Le désir d'avoir des livres qui parlent aux enfants en tant que Canadiens, les informant sur qui ils sont et ce qu'ils sont, fait partie de tout cela. Malgré les indications du contraire dans le nombre de livres publiés jusqu'à tout récemment, le fait canadien a toujours été une force directrice. Par exemple, lorsque Catherine Parr Traill, un de nos premiers écrivains pour adultes, a écrit le premier roman canadien connu pour enfants, Canadian Crusoes : A Tale of the Rice Lake Plains, elle poursuivait le but évident d'enseigner aux jeunes immigrants à quoi s'attendre dans leur terre d'adoption.

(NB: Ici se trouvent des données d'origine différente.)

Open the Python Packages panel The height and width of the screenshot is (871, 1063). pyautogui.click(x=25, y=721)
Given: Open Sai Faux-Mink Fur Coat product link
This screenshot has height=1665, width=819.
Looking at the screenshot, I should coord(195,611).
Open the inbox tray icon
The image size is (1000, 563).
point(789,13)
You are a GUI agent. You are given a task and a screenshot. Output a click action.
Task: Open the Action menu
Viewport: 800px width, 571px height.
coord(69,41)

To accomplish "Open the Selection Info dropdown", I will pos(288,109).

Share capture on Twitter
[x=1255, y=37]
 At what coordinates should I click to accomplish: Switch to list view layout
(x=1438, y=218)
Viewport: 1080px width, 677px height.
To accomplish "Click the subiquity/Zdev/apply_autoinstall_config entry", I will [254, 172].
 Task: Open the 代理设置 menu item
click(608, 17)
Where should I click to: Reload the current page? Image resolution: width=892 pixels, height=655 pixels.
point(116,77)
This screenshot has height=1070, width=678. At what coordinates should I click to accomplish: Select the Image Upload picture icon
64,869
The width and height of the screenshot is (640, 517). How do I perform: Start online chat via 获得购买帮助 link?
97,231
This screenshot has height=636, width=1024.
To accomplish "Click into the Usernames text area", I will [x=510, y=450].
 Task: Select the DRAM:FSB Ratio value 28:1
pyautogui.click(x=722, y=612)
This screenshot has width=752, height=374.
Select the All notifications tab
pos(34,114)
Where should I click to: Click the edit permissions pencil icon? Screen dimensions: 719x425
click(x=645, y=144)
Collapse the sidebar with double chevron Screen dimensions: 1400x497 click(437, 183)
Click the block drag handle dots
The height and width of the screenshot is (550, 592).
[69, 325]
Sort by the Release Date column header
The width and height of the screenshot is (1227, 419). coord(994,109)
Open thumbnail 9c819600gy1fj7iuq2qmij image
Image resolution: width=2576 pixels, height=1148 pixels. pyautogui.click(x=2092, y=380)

Un souhait similaire de faire circuler des renseignements sur le Canada se retrouvait tout à fait au coeur d'oeuvres importantes d'auteurs canadiens-français comme l'abbé Casgrain. Il a fait l'objet de quelques manifestations inhabituelles : par exemple, Bob and Bill See Canada, histoire en vers rimés d'un voyage de deux lapins à travers le Canada produite en 1919. Il a très certainement été un facteur dans cette « limitation » mentionnée plus haut et qui a amené les enfants à lancer cette plainte désespérée : « Il semble que tous les livres canadiens parlent de la faune et ont pour sujet lhistoire3. » (Trad.) Et les adultes d'ajouter : « Je proposerais aux éditeurs d'essayer de trouver des auteurs qui peuvent écrire sur d'autres sujets que "le Nord" et les Indiens, sinon les éditeurs américains nauront jamais de concurrence4. » (Trad.)
Ce désir ardent de combler les lacunes que nous avons perçues dans nos connaissances a empiété pendant longtemps sur notre capacité de percevoir que ce que nous devions vraiment faire, c'était de donner à nos enfants non pas nos renseignements, mais nos histoires. Cette vision étroite a d'une certaine façon été transformée par la publication d'un seul livre. Ce livre, c'est Alligator Pie de Dennis Lee. Il était rempli de ce que nous vivions et faisait danser, sauter et rire le lecteur. Il était prouvé une fois pour toutes, et on lavait démontré spectaculairement au Canada anglais avec Anne of Green Gables (Anne -- la maison aux pignons verts) tant d'années auparavant, que la littérature canadienne pouvait être agréable. Parce qu'il plaisait, Alligator Pie s'est vendu. C'était important parce qu'il donnait aux éditeurs une injection d'espoir très nécessaire.
Alligator Pie peut avoir été un livre important, mais il ne pouvait exercer à lui seul sa magie spéciale pour nous. Il est arrivé à un moment où il y avait plus que jamais des éditeurs déterminés à privilégier les écrivains qui écrivaient déjà et à encourager de nouveaux écrivains également. Parmi ces derniers, les plus importants se retrouvaient souvent dans de petites maisons d'édition. On a déjà mentionné James Lorimer & Co. et The Women's Press, mais il y a un nombre croissant d'autres maisons d'édition, dont Annick Press, de même que La courte échelle.
Enfin, les histoires prennent le dessus grâce à des livres qui portent un message qui englobe et enveloppe tous les autres, un message qui dit à nos enfants que notre vie dans notre pays est merveilleuse et variée, que ce qui compte, cest notre vie et notre façon de vivre.
1 Propos d'une fillette de douze ans, cité dans Children's Choices of Canadian Books, publié sous la direction de Margaret Caughey (Ottawa : Citizens' Committee on Children, 1981), vol. II, p. 58.
2 Propos d'une fillette de six ans, cité dans Children's Choices of Canadian Books, publié sous la direction de M.Jane Charlton (Ottawa : Citizens' Committee on Children, 1985), vol. IV, nº 1, p. 22.
3 Propos d'un garçon de dix ans, cité dans Children's Choices of Canadian Books, publié sous la direction de Margaret Caughey (Ottawa : Citizens' Committee on Children, 1979), vol. 1, p. 38.
4 Propos d'un parent d'un lecteur de sept ans, cité dans Children's Choices of Canadian Books, publié sous la direction de Margaret Caughey (Ottawa : Citizens' Committee on Children, 1979 ), vol. 1, p. 7.